(Stored data)
-*-
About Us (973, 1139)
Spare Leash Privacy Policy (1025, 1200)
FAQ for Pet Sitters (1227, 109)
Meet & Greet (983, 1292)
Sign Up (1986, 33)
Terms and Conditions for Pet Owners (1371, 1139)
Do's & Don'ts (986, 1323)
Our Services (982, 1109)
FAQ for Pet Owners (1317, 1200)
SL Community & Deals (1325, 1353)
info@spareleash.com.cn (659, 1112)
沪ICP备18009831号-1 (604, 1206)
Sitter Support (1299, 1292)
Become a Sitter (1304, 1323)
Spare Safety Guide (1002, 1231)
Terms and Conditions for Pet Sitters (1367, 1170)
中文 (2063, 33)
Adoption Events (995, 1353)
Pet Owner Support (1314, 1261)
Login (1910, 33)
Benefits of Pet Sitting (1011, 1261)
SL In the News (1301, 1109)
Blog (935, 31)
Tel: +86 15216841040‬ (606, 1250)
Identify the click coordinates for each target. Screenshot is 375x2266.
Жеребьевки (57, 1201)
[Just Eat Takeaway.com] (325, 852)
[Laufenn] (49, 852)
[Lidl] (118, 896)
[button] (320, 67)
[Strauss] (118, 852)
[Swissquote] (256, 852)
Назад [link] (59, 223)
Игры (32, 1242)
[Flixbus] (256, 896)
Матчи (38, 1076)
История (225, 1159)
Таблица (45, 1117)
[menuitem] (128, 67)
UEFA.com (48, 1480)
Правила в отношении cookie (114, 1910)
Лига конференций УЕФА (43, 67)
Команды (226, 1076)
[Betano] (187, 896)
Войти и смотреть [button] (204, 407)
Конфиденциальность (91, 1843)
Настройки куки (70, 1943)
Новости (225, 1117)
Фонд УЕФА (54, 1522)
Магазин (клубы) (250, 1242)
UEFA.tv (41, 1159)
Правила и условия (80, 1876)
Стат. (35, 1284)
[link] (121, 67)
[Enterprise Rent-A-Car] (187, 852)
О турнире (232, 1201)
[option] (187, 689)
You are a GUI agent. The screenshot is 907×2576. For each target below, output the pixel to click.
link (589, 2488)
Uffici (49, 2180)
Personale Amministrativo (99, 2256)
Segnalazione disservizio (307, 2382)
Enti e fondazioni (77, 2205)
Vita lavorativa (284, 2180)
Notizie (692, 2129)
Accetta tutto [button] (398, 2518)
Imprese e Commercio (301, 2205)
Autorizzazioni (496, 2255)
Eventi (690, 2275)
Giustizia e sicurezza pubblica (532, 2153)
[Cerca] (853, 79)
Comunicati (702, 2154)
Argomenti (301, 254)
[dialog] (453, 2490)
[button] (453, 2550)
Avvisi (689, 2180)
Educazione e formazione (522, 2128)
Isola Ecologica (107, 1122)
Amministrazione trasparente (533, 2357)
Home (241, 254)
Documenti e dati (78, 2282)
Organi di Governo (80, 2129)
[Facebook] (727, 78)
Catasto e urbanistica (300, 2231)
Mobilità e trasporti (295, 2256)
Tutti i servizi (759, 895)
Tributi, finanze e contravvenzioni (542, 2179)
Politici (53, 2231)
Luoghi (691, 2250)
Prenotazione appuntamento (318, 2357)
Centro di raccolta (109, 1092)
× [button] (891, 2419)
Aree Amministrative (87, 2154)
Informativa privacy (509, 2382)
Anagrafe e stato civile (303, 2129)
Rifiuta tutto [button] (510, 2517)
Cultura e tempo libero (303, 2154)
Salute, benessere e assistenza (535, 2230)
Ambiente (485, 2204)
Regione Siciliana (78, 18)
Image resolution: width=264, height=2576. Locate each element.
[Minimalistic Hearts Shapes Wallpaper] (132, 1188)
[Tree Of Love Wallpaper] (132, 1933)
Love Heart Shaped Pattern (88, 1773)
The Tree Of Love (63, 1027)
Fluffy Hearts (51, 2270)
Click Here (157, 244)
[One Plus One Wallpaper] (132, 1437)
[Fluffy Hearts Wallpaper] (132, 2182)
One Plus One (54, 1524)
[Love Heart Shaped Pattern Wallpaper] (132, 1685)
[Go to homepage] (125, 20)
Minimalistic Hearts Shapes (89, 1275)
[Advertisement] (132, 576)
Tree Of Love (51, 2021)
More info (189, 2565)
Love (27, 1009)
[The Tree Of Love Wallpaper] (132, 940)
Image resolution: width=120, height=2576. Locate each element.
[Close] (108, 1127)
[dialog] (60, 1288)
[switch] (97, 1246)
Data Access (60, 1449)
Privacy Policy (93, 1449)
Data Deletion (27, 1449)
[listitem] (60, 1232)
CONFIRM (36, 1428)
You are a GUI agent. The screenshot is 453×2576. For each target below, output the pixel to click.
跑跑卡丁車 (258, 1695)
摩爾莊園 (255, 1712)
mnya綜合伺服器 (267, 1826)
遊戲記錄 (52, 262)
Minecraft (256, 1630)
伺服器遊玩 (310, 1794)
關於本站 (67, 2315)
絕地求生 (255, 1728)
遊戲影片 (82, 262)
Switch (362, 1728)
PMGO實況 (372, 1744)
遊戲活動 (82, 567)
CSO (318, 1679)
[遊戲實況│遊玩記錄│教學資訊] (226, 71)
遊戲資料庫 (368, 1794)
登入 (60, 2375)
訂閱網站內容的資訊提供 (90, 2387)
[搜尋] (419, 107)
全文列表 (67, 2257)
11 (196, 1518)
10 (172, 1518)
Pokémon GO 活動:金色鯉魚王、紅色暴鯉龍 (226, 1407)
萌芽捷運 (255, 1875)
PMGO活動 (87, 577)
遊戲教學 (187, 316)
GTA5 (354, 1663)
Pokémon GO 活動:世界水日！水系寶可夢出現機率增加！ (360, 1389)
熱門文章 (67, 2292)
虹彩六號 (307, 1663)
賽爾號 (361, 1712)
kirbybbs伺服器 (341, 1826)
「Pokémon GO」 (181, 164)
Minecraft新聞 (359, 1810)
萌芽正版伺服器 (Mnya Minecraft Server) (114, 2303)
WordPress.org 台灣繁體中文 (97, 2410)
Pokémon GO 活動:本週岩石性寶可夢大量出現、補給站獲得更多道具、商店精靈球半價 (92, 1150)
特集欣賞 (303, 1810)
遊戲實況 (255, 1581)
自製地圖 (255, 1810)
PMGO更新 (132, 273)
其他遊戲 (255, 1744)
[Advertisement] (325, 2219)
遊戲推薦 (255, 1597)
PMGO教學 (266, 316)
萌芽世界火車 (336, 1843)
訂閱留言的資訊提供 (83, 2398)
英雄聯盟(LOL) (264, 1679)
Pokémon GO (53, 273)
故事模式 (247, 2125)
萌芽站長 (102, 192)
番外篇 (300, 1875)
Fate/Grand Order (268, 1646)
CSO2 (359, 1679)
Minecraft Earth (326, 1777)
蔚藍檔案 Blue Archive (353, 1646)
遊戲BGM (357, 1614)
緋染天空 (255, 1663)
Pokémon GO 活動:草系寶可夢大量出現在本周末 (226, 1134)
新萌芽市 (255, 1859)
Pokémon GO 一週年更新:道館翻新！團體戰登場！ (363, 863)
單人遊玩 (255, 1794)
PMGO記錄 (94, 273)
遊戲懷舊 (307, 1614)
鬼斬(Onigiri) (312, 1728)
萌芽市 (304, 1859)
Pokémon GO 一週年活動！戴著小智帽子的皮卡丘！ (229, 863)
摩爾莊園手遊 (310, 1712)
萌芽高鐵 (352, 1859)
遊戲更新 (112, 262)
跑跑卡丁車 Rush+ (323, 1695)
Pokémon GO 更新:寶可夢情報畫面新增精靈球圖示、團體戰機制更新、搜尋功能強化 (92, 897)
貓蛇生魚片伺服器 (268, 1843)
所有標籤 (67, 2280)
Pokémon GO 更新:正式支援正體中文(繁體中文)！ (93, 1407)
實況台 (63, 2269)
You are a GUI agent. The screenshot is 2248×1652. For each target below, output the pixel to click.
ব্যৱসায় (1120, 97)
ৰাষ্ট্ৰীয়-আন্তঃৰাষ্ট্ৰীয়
-*-
## EXERCISE DESCRIPTION:
Please reproduce, exactly as they appear above, the lines from the line containing "Politici (53, 2231)" up to and including the line containing "Regione Siciliana (78, 18)".

## SOLVED EXERCISE:
Politici (53, 2231)
Luoghi (691, 2250)
Prenotazione appuntamento (318, 2357)
Centro di raccolta (109, 1092)
× [button] (891, 2419)
Aree Amministrative (87, 2154)
Informativa privacy (509, 2382)
Anagrafe e stato civile (303, 2129)
Rifiuta tutto [button] (510, 2517)
Cultura e tempo libero (303, 2154)
Salute, benessere e assistenza (535, 2230)
Ambiente (485, 2204)
Regione Siciliana (78, 18)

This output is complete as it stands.